## [提示文]
歴史散歩『東海道五十三次4(新居宿~鳴海宿)』
前回の歌川広重の浮世絵に関する東海道五十三次に於いて、30番目の宿場町・舞阪まで記載させて頂きましたが、今回はその続きを記載させて頂きます。
<基準>
1里=36丁=2160間
1里=3627.27m
新居宿(遠江国・敷知郡)
日本橋より31番目の宿場
現在地:静岡県湖西市
前宿より1里(3.93km)
累積:日本橋より約263.1km
浜名湖の西岸の宿場です。広重の絵には、参勤交代の大名が船で湖を渡る様子が描かれています。《現在のPhoto》は、浜名湖・舘山寺付近の風景です。昔は湖を渡る渡船があったようですが、現在は遊覧観光船で湖からの風景を楽しむことが出来ます。
白須賀宿(遠江国・浜名)
日本橋より32番目の宿場
現在地:静岡県浜名郡
前宿より1里24丁(6.55km)
累積:日本橋より約269.65km
遠江国最西端の宿場です。山間部を進む大名行列の様子が描かれています。《現在のPhoto》は、気賀付近より浜名湖を見渡した風景です。奥には浜名湖や気賀市街が観られます。
二川宿(三河国・渥美郡)
日本橋より33番目の宿場
現在地:愛知県豊橋市
前宿より2里16丁(9.6km)
累積:日本橋より約279.25km
ここから三河国に入ります。夕暮れ時に重い足取りで、宿に向かう三人の旅人が描かれています。《現在のPhoto》は、現在の二川宿の町並です。二川は本陣・旅籠屋・商家の3か所を見学できる日本で唯一の宿場町になります。
吉田宿(三河国・渥美郡)
日本橋より34番目の宿場
現在地:愛知県豊橋市
前宿より1里20丁(6.11km)
累積:日本橋より約285.36km
右に見えるのは修復中の吉田城です。豊川と豊橋が描かれています。《現在のPhoto》は、豊川と吉田城です。この吉田城は、現在の豊橋公園内にあり、美術博物館や三の丸会館なども在ります。豊橋公園は市民の憩いの場です。
御油宿(三河国・宝飯郡)
日本橋より35番目の宿場
現在地:愛知県豊川市
前宿より2里22丁(10.25km)
累積:日本橋より約295.61km
御油宿(ごゆしゅく)での夕暮れ時の旅籠の様子です。宿の強引な客引きが横行し、女性が旅人を無理矢理引きずり込もうとしている様子が描かれています。《現在のPhoto》は、現在の御油の街並みです。現在では東海道本線から少し離れた為に落ち着いた街並みです。御油宿には当時の街並みを復元した模型や広重の浮世絵版画などを集めた資料館などがあります。

## [次の課題]
#1 東海道五十三次の文章に照らして、次の(a)〜(c)がそれぞれ合っているかを「はい」か「いいえ」で答え、判断の根拠となる本文の語句をそのまま引用してください。(a) 白須賀宿は遠江国で最も西にある宿場である。(b) 二川宿を描いた広重の絵には、宿へ向かう五人の旅人がいる。(c) 吉田城は現在、豊橋公園の中にある。
#2 東海道五十三次の文章で見出しとして取り上げられている宿場を、すべて挙げてください。
#3 東海道五十三次の宿場を紹介する文章を、最後の文の後から書き継いでください。

## [表示情報]
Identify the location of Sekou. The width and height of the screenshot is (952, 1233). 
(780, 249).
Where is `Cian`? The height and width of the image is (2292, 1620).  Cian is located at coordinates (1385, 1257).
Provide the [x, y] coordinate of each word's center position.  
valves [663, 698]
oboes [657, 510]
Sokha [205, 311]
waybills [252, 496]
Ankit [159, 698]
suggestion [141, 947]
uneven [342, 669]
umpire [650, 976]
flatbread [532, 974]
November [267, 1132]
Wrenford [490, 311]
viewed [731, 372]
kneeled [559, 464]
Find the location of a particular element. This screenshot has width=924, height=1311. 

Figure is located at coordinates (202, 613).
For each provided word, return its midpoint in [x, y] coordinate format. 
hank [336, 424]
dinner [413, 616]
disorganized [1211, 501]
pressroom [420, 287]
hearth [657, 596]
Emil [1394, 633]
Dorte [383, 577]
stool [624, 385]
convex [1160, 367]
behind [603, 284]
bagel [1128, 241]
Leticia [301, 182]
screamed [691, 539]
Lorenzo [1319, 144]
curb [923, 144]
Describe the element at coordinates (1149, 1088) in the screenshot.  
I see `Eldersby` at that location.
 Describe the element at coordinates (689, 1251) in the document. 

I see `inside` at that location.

## [解答]
#1
(a) はい。「遠江国最西端の宿場です。」
(b) いいえ。「宿に向かう三人の旅人が描かれています。」
(c) はい。「この吉田城は、現在の豊橋公園内にあり」

#2 新居宿、白須賀宿、二川宿、吉田宿、御油宿

#3
赤坂宿(三河国・宝飯郡)
日本橋より36番目の宿場
現在地:愛知県豊川市
前宿より16丁(1.75km)
累積:日本橋より約297.36km
東海道で21世紀まで営業を続けた唯一の旅籠がある宿場町です。「御油や赤坂、吉田がなけりゃ、なんのよしみで江戸通い」という言葉が残るほど東海道中の中心的な宿場でした。《現在のPhoto》は、広重の絵にある「赤坂宿旅籠鯉屋(大橋屋)」の中庭の様子が現在でも伺えます。
藤川宿(三河国・額田郡)
日本橋より37番目の宿場
現在地:愛知県岡崎市
前宿より2里9丁(8.84km)
累積:日本橋より約306.2km
幕府から朝廷へ馬を献上する行列の様子です。旅人たちが敬意を払い、土下座で行列を見送ります。《現在のPhoto》は、現在の藤川宿の入口になります。現在の本陣跡には藤川宿資料館として、藤川に関する資料が展示されています。
岡崎宿(三河国・額田郡)
日本橋より38番目の宿場
現在地:愛知県岡崎市
前宿より1里25丁(6.65km)
累積:日本橋より約312.85km
徳川家康が幼少の頃に暮らした岡崎城です。城下町として府中宿の次に大きな宿場町でした。絵には東海道一長い橋であった矢矧橋が描かれています。この橋で、日吉丸(幼少の秀吉)と蜂須賀小六が出会ったとされています。《現在のPhoto》は、現在の矢作川に掛かる矢作橋です。
池鯉鮒宿(三河国・碧海郡)
日本橋より39番目の宿場
現在地:愛知県知立市
前宿より3里30丁(15.05km)
累積:日本橋より約322.9km
池鯉鮒宿(ちりゅうじゅく)は木綿の産地で、運搬用の馬の「馬市」が開かれていた事で有名な宿場です。絵からもその様子が伺えます。《現在のPhoto》は、現在の池鯉鮒宿付近の松並木です。この松並木の南側で「馬市」が行われていたようです。
鳴海宿(尾張国・愛知郡)
日本橋より40番目の宿場
現在地:愛知県名古屋市緑区
前宿より2里30丁(11,13km)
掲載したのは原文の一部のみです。